Try it: Reproduce each line of the material exactly as it reads.

Working data:
>>>>

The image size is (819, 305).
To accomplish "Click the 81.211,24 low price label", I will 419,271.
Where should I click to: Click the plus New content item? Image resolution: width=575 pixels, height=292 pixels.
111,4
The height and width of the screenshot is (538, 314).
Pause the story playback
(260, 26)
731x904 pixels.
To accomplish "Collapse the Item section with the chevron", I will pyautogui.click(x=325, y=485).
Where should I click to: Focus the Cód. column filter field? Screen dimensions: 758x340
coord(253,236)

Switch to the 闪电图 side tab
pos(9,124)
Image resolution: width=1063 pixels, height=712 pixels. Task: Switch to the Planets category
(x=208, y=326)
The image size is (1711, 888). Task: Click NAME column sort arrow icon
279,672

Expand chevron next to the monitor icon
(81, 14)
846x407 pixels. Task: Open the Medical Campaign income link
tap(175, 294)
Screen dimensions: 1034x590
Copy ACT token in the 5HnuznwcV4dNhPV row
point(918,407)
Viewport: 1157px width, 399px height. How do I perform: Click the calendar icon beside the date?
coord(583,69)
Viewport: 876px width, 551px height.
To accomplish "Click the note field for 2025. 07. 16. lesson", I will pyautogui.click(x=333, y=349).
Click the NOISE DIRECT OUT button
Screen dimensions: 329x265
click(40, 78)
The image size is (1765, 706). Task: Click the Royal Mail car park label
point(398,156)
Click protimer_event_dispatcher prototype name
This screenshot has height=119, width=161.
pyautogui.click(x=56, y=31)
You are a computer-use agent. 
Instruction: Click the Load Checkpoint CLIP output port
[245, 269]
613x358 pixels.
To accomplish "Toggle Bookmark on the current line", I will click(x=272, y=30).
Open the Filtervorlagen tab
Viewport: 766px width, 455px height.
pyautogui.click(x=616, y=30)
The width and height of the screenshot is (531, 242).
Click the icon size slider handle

<<<<

Output below:
The image size is (819, 305).
To accomplish "Click the 81.211,24 low price label", I will 419,271.
Where should I click to: Click the plus New content item? Image resolution: width=575 pixels, height=292 pixels.
111,4
The height and width of the screenshot is (538, 314).
Pause the story playback
(260, 26)
731x904 pixels.
To accomplish "Collapse the Item section with the chevron", I will pyautogui.click(x=325, y=485).
Where should I click to: Focus the Cód. column filter field? Screen dimensions: 758x340
coord(253,236)

Switch to the 闪电图 side tab
pos(9,124)
Image resolution: width=1063 pixels, height=712 pixels. Task: Switch to the Planets category
(x=208, y=326)
The image size is (1711, 888). Task: Click NAME column sort arrow icon
279,672

Expand chevron next to the monitor icon
(81, 14)
846x407 pixels. Task: Open the Medical Campaign income link
tap(175, 294)
Screen dimensions: 1034x590
Copy ACT token in the 5HnuznwcV4dNhPV row
point(918,407)
Viewport: 1157px width, 399px height. How do I perform: Click the calendar icon beside the date?
coord(583,69)
Viewport: 876px width, 551px height.
To accomplish "Click the note field for 2025. 07. 16. lesson", I will pyautogui.click(x=333, y=349).
Click the NOISE DIRECT OUT button
Screen dimensions: 329x265
click(40, 78)
The image size is (1765, 706). Task: Click the Royal Mail car park label
point(398,156)
Click protimer_event_dispatcher prototype name
This screenshot has height=119, width=161.
pyautogui.click(x=56, y=31)
You are a computer-use agent. 
Instruction: Click the Load Checkpoint CLIP output port
[245, 269]
613x358 pixels.
To accomplish "Toggle Bookmark on the current line", I will click(x=272, y=30).
Open the Filtervorlagen tab
Viewport: 766px width, 455px height.
pyautogui.click(x=616, y=30)
The width and height of the screenshot is (531, 242).
Click the icon size slider handle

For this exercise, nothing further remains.